◆ **WHAT IS EXPECTED**
Please print the whole listing again, exactly as shown.

- - - - - - -

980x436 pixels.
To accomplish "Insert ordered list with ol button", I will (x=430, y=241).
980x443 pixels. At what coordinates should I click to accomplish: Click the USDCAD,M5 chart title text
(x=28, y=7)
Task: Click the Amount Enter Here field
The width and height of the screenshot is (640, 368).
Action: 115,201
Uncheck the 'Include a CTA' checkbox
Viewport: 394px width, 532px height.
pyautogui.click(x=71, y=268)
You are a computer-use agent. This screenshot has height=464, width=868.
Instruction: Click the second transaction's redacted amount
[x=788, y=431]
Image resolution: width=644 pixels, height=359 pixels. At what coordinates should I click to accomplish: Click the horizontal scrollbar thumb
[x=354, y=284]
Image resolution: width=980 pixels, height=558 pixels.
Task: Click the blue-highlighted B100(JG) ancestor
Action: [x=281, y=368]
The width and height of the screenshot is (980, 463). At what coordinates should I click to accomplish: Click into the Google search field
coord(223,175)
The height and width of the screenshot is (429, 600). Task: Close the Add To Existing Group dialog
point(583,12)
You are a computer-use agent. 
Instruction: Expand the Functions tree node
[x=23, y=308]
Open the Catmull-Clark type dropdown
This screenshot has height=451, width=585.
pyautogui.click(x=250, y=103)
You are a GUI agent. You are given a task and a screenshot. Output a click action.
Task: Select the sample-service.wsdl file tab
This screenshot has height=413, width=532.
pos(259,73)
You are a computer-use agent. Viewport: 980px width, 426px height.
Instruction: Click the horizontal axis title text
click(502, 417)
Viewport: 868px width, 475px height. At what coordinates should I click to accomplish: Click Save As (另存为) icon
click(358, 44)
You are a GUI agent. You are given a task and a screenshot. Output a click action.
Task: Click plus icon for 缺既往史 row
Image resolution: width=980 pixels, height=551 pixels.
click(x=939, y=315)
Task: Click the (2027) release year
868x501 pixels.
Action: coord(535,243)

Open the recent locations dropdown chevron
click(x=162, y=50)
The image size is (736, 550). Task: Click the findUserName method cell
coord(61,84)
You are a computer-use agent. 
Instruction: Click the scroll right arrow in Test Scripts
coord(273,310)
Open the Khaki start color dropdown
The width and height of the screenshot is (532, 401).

- - - - - - -

◆ **SOLVED PROBLEM**
980x436 pixels.
To accomplish "Insert ordered list with ol button", I will (x=430, y=241).
980x443 pixels. At what coordinates should I click to accomplish: Click the USDCAD,M5 chart title text
(x=28, y=7)
Task: Click the Amount Enter Here field
The width and height of the screenshot is (640, 368).
Action: 115,201
Uncheck the 'Include a CTA' checkbox
Viewport: 394px width, 532px height.
pyautogui.click(x=71, y=268)
You are a computer-use agent. This screenshot has height=464, width=868.
Instruction: Click the second transaction's redacted amount
[x=788, y=431]
Image resolution: width=644 pixels, height=359 pixels. At what coordinates should I click to accomplish: Click the horizontal scrollbar thumb
[x=354, y=284]
Image resolution: width=980 pixels, height=558 pixels.
Task: Click the blue-highlighted B100(JG) ancestor
Action: [x=281, y=368]
The width and height of the screenshot is (980, 463). At what coordinates should I click to accomplish: Click into the Google search field
coord(223,175)
The height and width of the screenshot is (429, 600). Task: Close the Add To Existing Group dialog
point(583,12)
You are a computer-use agent. 
Instruction: Expand the Functions tree node
[x=23, y=308]
Open the Catmull-Clark type dropdown
This screenshot has height=451, width=585.
pyautogui.click(x=250, y=103)
You are a GUI agent. You are given a task and a screenshot. Output a click action.
Task: Select the sample-service.wsdl file tab
This screenshot has height=413, width=532.
pos(259,73)
You are a computer-use agent. Viewport: 980px width, 426px height.
Instruction: Click the horizontal axis title text
click(502, 417)
Viewport: 868px width, 475px height. At what coordinates should I click to accomplish: Click Save As (另存为) icon
click(358, 44)
You are a GUI agent. You are given a task and a screenshot. Output a click action.
Task: Click plus icon for 缺既往史 row
Image resolution: width=980 pixels, height=551 pixels.
click(x=939, y=315)
Task: Click the (2027) release year
868x501 pixels.
Action: coord(535,243)

Open the recent locations dropdown chevron
click(x=162, y=50)
The image size is (736, 550). Task: Click the findUserName method cell
coord(61,84)
You are a computer-use agent. 
Instruction: Click the scroll right arrow in Test Scripts
coord(273,310)
Open the Khaki start color dropdown
The width and height of the screenshot is (532, 401).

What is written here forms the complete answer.